Butiama Bed & Breakfast

Butiama Bed & Breakfast

Sunday, 5 June 2011

The Mwalimu Nyerere/Mt. Kilimanjaro Charity Climb 2010 (post 10 of 12)

This is the tenth of twelve posts on the December 2010 Mt. Kilimanjaro climb.

Saturday 11 December 2010
At around 0500hrs I was awoken to what I thought was someone walking to the toilet. The noise first sounded like the shuffle of feet of someone dragging himself to the toilet, but then the noise grew into a constant rumble that seemed to gain both intensity and proximity to the camp. I found out later in the morning that what I heard was a landslide that had dislodged large boulders that careered down the face of the mountain and into a valley that was some distance from Karanga camp.

One of the porters, speaking to his colleagues in the morning, said he also heard the rumbling and was only waiting for the boulders to strike the tent ropes so he would attempt to escape. That would have been too late, I thought.

The view of the mountain from Karanga camp this morning is breathtaking. The sun shone brightly and for the first time since we began the climb, we had breakfast outside the tent.
Jaffar (seated) has breakfast, while the team's cook, Pantaleo, poses for the photo. I had never seen Mt. Kilimanjaro with so much snow cover.
I have discovered that I cannot handle frequent stops, because each time I resume walking from a rest, particularly when the walk resumes with an uphill walk, my heart seems to experience tremendous stress before the heartbeats return to a tolerable pace. I therefore told Solomon (who
The porters walk past Solomon (second from left) and Jaffar (third from left) during the initial stages of the walk from Karanga to Barafu camps.
took up the lead position as guide) and Jaffar that I would walk ahead. With fewer rests I opened up a large gap until they disappeared behind the mist and I trudged along alone, occasionally meeting other porters and climbers.
Alone, but with a camera, I pose for a rest and to took my own photograph before walking down the final valley before the steep climb to Barafu camp.
It was a repeat of last year, when I walked ahead of Yahoo, Notburga Maskini, and Gerald Hando on the same stretch between Karanga and Barafu camps. This time I was careful not to over exert myself as I did last year, later to suffer from fatigue during the final assault towards Uhuru peak.

On arrival at Barafu Camp I was told the American climber, who later introduced himself as David Shoop, was interested to meet us and had invited Jaffar and I for lunch. It was during that lunch that David had admitted that when Jaffar mentioned the reconciliation concerning Idi Amin and Julius Nyerere, he had not taken Jaffar’s words seriously. I assume he thought Jaffar was suffering from mountain sickness.

One can hardly blame him. For anyone aware of the war between Uganda and Tanzania what are the odds of climbing Mt.

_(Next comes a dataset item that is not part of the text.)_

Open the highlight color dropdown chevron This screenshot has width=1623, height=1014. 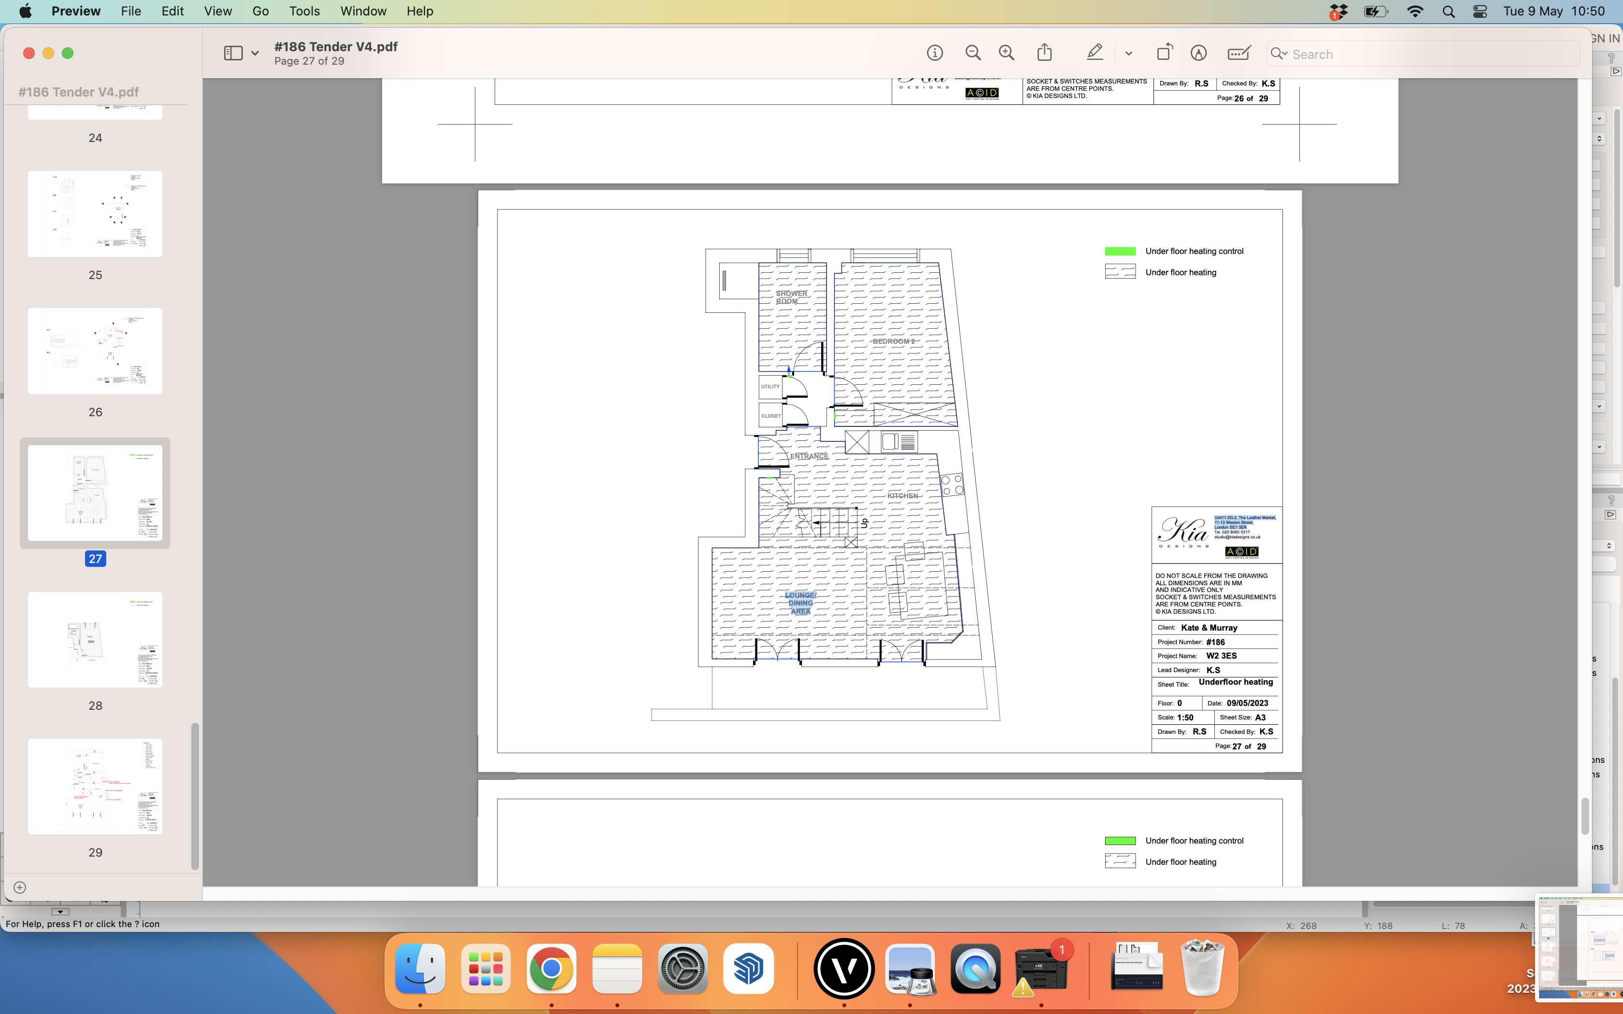point(1128,54)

Kilimanjaro and bumping into the sons of Idi Amin and Julius Nyerere climbing Mt. Kilimanjaro together?

I had earlier in the day told Jaffar that word gets around on MT. Kilimanjaro quite fast and by the time we complete the climb, news of his presence will have reached far and wide. That news had finally reached David Shoop only hours later. David interviewed us for a Californian periodical which he said could provide much needed publicity for the charity cause we were promoting.

After lunch and the interview. From L-R, I, Jaffar, and David Shoop. Our guide, Solomon, standing behind us.
After lunch we retired to our tents for a few hours' rest before rising at around 2200hrs for dinner and departure for the summit.

There is normally a nervous moment I keep experiencing each time we leave Barafu Camp for the all-night trek towards the summit. It happened again this time, and I had to ask Solomon and Jaffar to walk ahead as I kept on adjusting clothing that somehow seemed not to fit me well.